Les œuvres de William Shakespeare continuent de réserver des surprises, même plusieurs siècles après leur rédaction....
Voyages interstellaires et imaginaires : la bande dessinée de science-fiction française, entre exploration et révolution graphique.
La bande dessinée de science-fiction française, bien qu'ayant longtemps été marginalisée, possède une histoire riche et complexe. Ce parcours nous invite à remonter aux sources mêmes de la bande dessinée tout en explorant la manière dont elle s'est entremêlée à la science-fiction, un genre souvent perçu comme appartenant aux romans et récits illustrés, mais qui a également trouvé sa place dans les vignettes et les bulles.

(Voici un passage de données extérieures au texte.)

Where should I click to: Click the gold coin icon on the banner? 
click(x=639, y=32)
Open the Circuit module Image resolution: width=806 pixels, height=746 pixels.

Aux origines de la bande dessinée et de la science-fiction
L'étude de l'évolution de la bande dessinée ne saurait se passer d'une exploration archéologique, où les limites du genre se définissent progressivement. En France, le concept de "bande dessinée" s'établit à partir du moment où les images s'enchaînent pour former une narration continue, une approche encore balbutiante au XIXe siècle, mais déjà prometteuse. Rodolphe Töpffer, souvent considéré comme le pionnier de la bande dessinée, introduit également un élément de science-fiction dans Le Docteur Festus (1840), où l’on voit le premier "engin habité" bondir dans l’espace. La filiation entre science-fiction et bande dessinée se révèle ainsi dès l'origine, avec une parenté née du XIXe siècle technicien.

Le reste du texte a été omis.